10 Oct. 2017 | Comments (0) Share
More and more organizations over the past few decades have begun to implement Organization Effectiveness (OE) practices and methodologies to optimize change management, restructuring, and optimal performance of the business. To facilitate this process, many have developed OE groups and capabilities within the organization. These groups and their capabilities vary from organization to organization. Some act as hands-on consulting groups, others concentrate on providing tools to leaders or other internal professionals looking to improve the effectiveness of their organizations within the company.
One thing most OE groups have in common is a shortage of good talent. In the face of the growing demand in the workplace for individuals with OE skills and expertise, employers are finding themselves both recruiting more frequently and needing to explore new talent sources to build and maintain their OE teams.
Today’s flexible workplace environment means that not every organization needs or wants to hire full-time, permanent employees. However, organizations seeking to build their OE teams are especially hard put to find talent. Hiring an OE team member has become a long-term proposition in many cases; 18-month long or longer recruiting efforts are not unusual. The challenge is amplified for organizations when multiple new team members are needed.
Those responsible for creating and leading OE groups and capabilities are well served by asking three strategic talent acquisition questions:
- Where else (aside from traditional talent pools) can we search for OE talent?
- What temporary staffing measures can we take to fill the talent gap in our organization until we are able to hire someone full time?
- How can we effectively utilize external partners to help us stay abreast of the OE workload?
As in any emerging field of expertise, in the early days of OE, talent was often recruited by hiring people with unique skills (e.g., training, facilitation, Six Sigma, strategic planning) into OE positions and letting them learn on the job and through conferences and independent study. As OE became established, educational institutions began offering degrees and certificates in the field and companies began favoring certified candidates as well as professionals possessing significant hands-on OE experience.
In the face of the current OE talent shortage, however, it may be time to reconsider the specialized training and experience requirement for OE candidates. Mining talent from unconventional fields such as engineering, finance or even academia could yield candidates who, while lacking formal credentials in OE, could possess many of the capabilities and skill sets necessary to excel as practitioners of OE.
Another solution that can work very well for companies looking to make progress while an external search is ongoing, is to engage temporary help. We have helped several of our clients by providing them with competent temporary OE team members for set lengths of time (for instance 3 or 6 months) while the hiring process was ongoing. It can be an excellent solution that lets a company maintain progress on the OE front and keep up with business goals while their talent search is in progress.
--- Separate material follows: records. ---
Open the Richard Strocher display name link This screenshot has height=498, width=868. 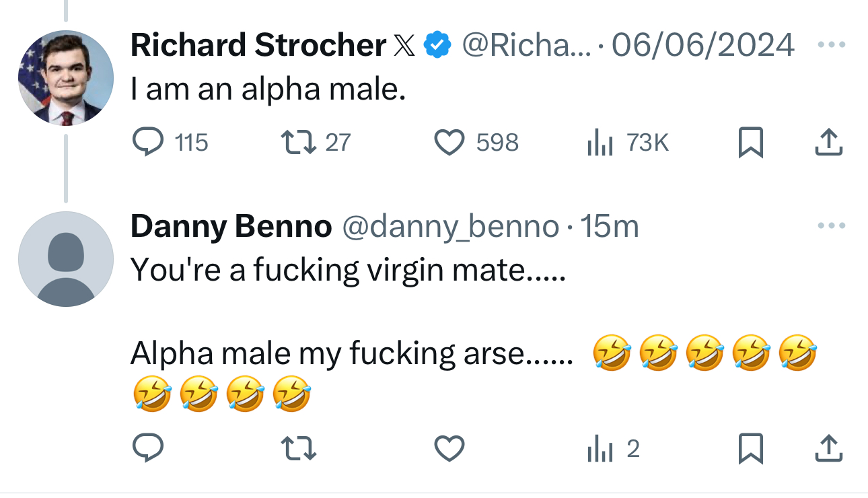coord(258,45)
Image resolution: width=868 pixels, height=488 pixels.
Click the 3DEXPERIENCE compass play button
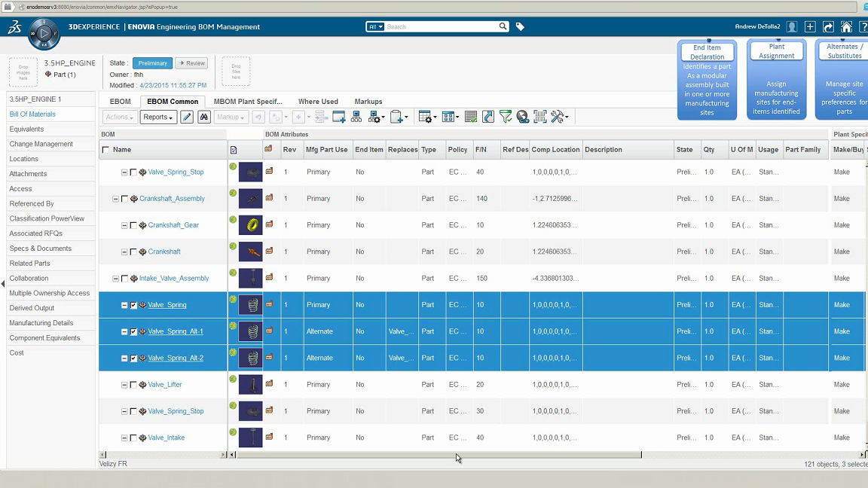coord(44,33)
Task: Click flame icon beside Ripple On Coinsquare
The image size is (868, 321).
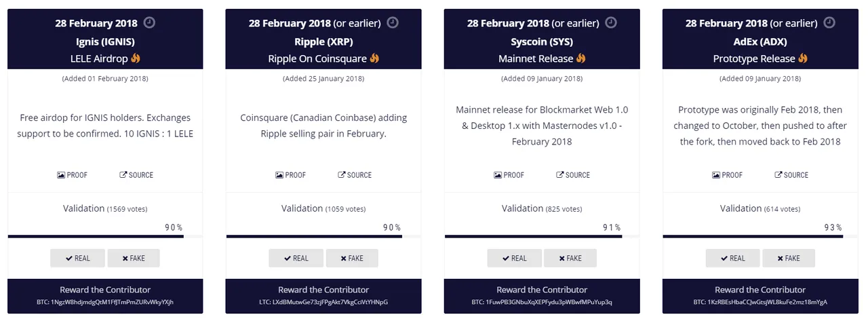Action: 374,58
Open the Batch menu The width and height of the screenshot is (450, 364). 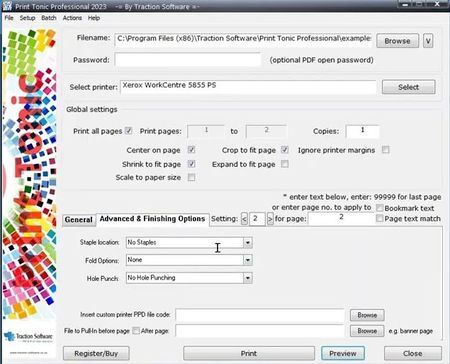click(49, 18)
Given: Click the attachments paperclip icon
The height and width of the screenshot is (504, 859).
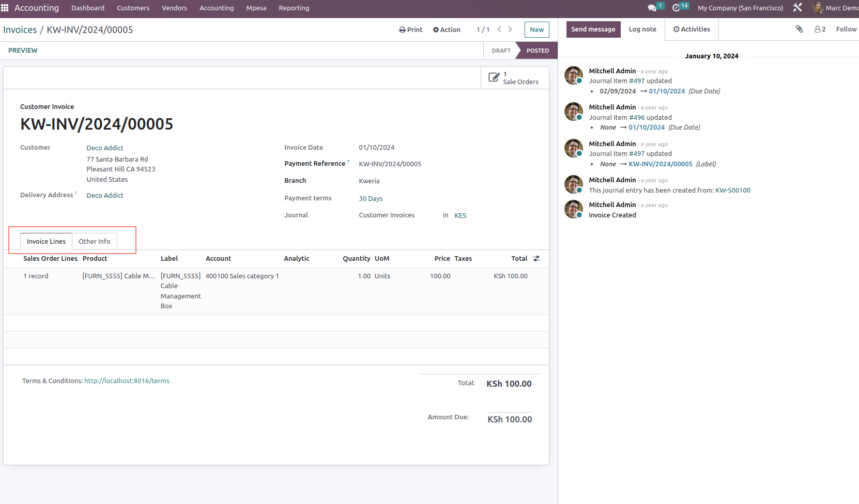Looking at the screenshot, I should coord(799,29).
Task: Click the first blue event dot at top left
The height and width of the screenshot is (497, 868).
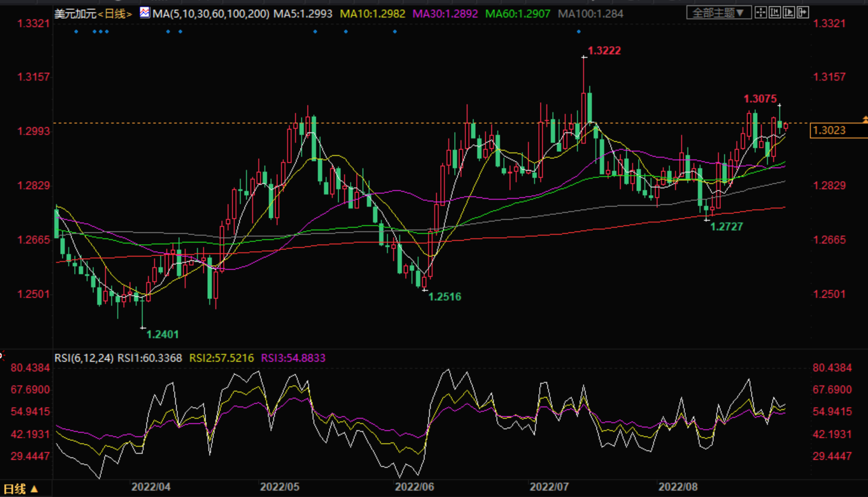Action: 76,32
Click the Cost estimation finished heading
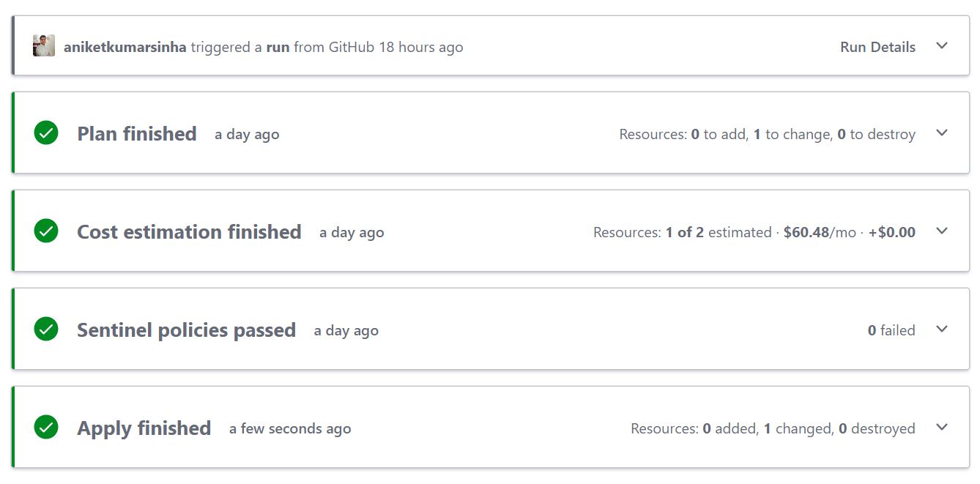980x484 pixels. [x=189, y=232]
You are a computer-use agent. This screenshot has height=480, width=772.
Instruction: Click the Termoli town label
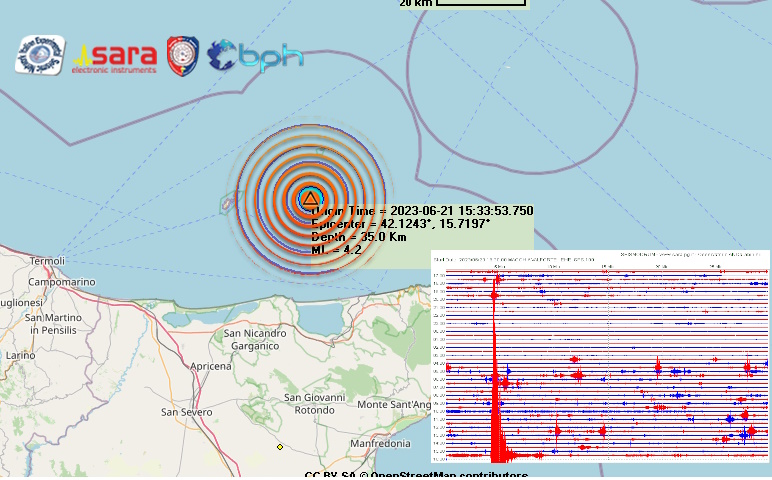47,261
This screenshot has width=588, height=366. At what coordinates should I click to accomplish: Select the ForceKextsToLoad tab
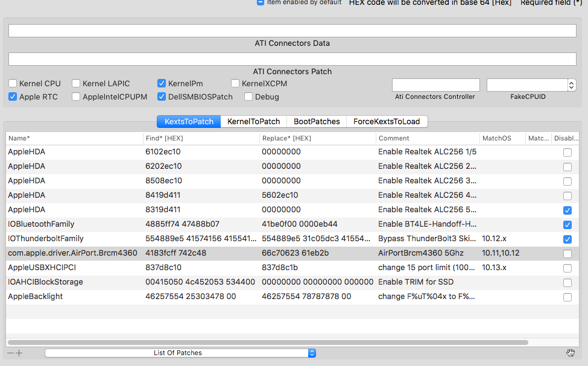pos(387,121)
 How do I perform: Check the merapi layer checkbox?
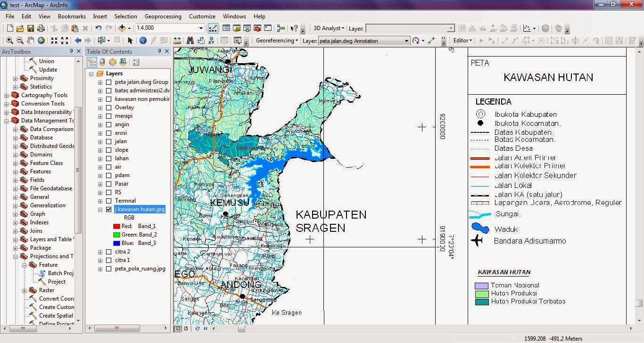(x=108, y=115)
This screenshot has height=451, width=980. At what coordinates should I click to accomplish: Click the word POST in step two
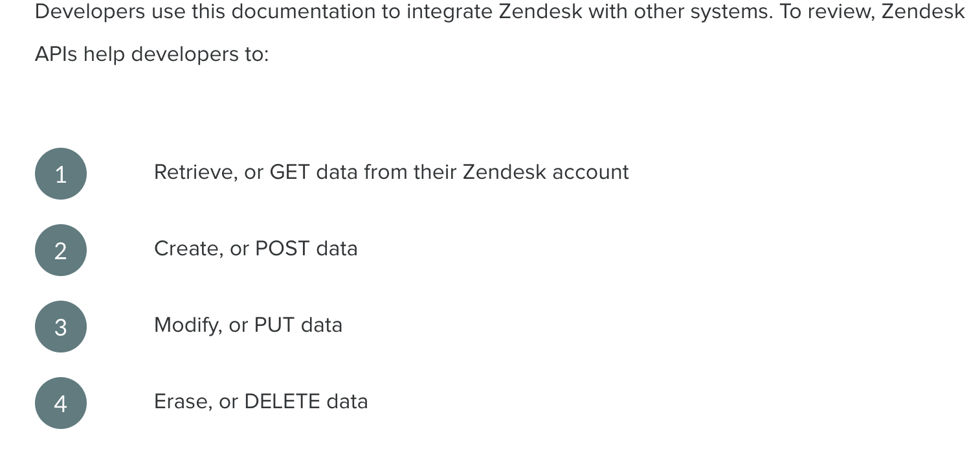point(282,249)
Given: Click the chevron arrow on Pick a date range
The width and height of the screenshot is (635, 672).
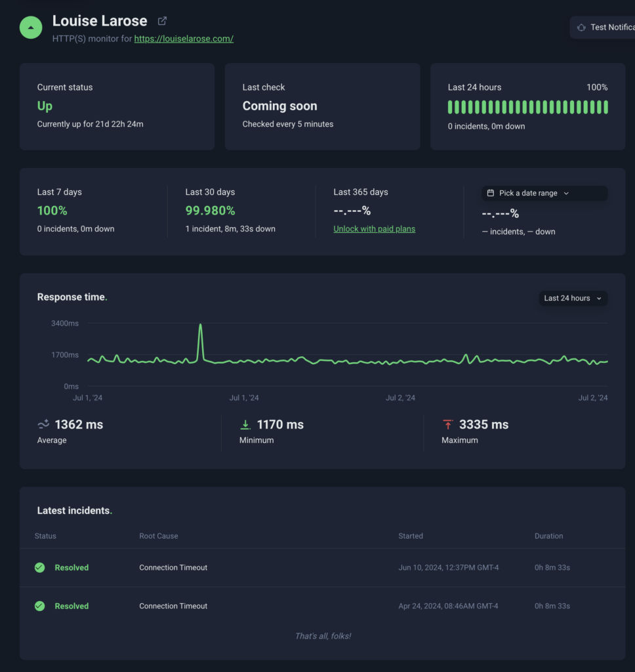Looking at the screenshot, I should point(566,194).
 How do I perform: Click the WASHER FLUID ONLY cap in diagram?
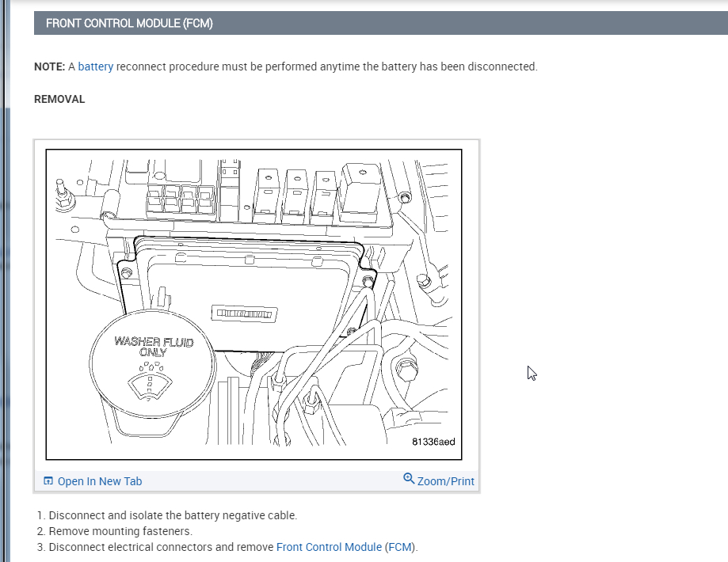[x=152, y=364]
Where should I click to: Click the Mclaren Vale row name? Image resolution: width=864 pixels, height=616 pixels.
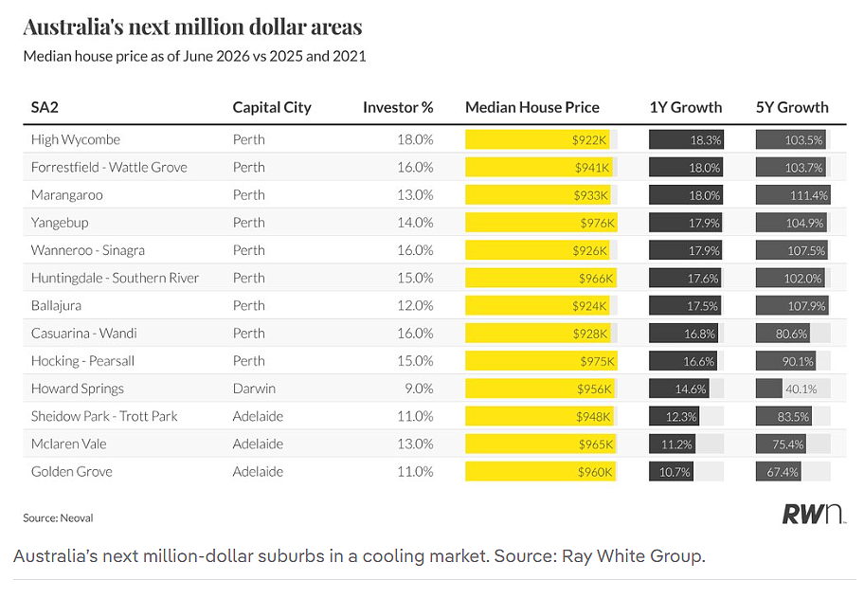tap(69, 444)
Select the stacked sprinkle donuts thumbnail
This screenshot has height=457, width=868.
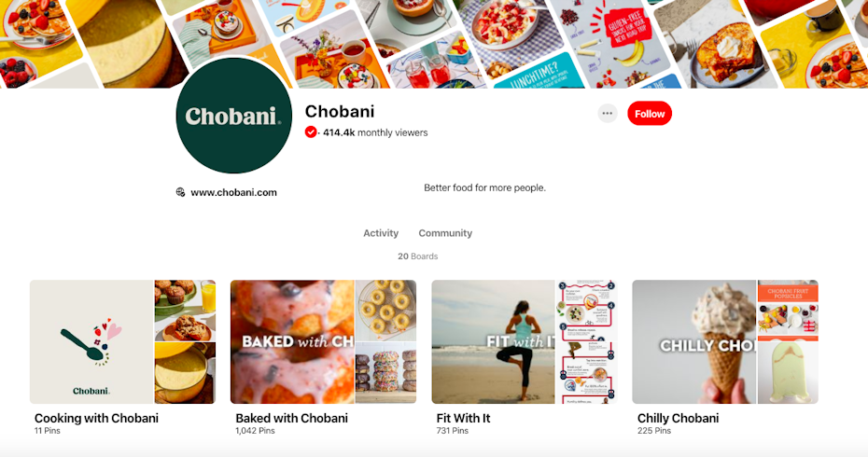pyautogui.click(x=385, y=373)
Our clients have expressed satisfaction with this approach for a number of reasons:
- Flexibility. It can eliminate the need to find talent for short-term projects, and/or provide just the right amount of support for teams that don’t need a full-time employee or who have fluctuating needs.
- Reduces or eliminates the need for search. By finding a temporary talent source, companies can bypass the entire costly and time-intensive hiring process.
- Trust and familiarity. If you have worked with a partner before, you have already established a working relationship and are familiar with the capabilities, skills and knowledge you will be able to leverage. They will also come onto your team with a grasp of your company culture, which leads to a smooth onboarding and transition.
In addition to these ideas, OE groups might also want to consider meeting demand by adopting a hybrid delivery model. Using both internal, full-time staff and contracting with external practitioners to minimize the cost and effort of building a full-time team while still enabling OE to extend its scope and capabilities in support of company objectives. It also allows for fluctuations in workload by enabling the internal team to easily scale back when demand drops and quickly ramp back up again in the face of increased workloads. Often, internal business clients will cover the cost of the hybrid model, which also allows the internal team to be selective about the projects they take on, because they can engage around the most strategic initiatives and engage a trusted partner in handling other efforts.
Such creative human capital solutions are by no means limited to the field of OE. If you are experiencing challenges in talent acquisition in any area, or if your situation calls for a creative approach to human resources, consider what alternative measures might be available to help you keep up with your business agenda and keep delivering value in the marketplace.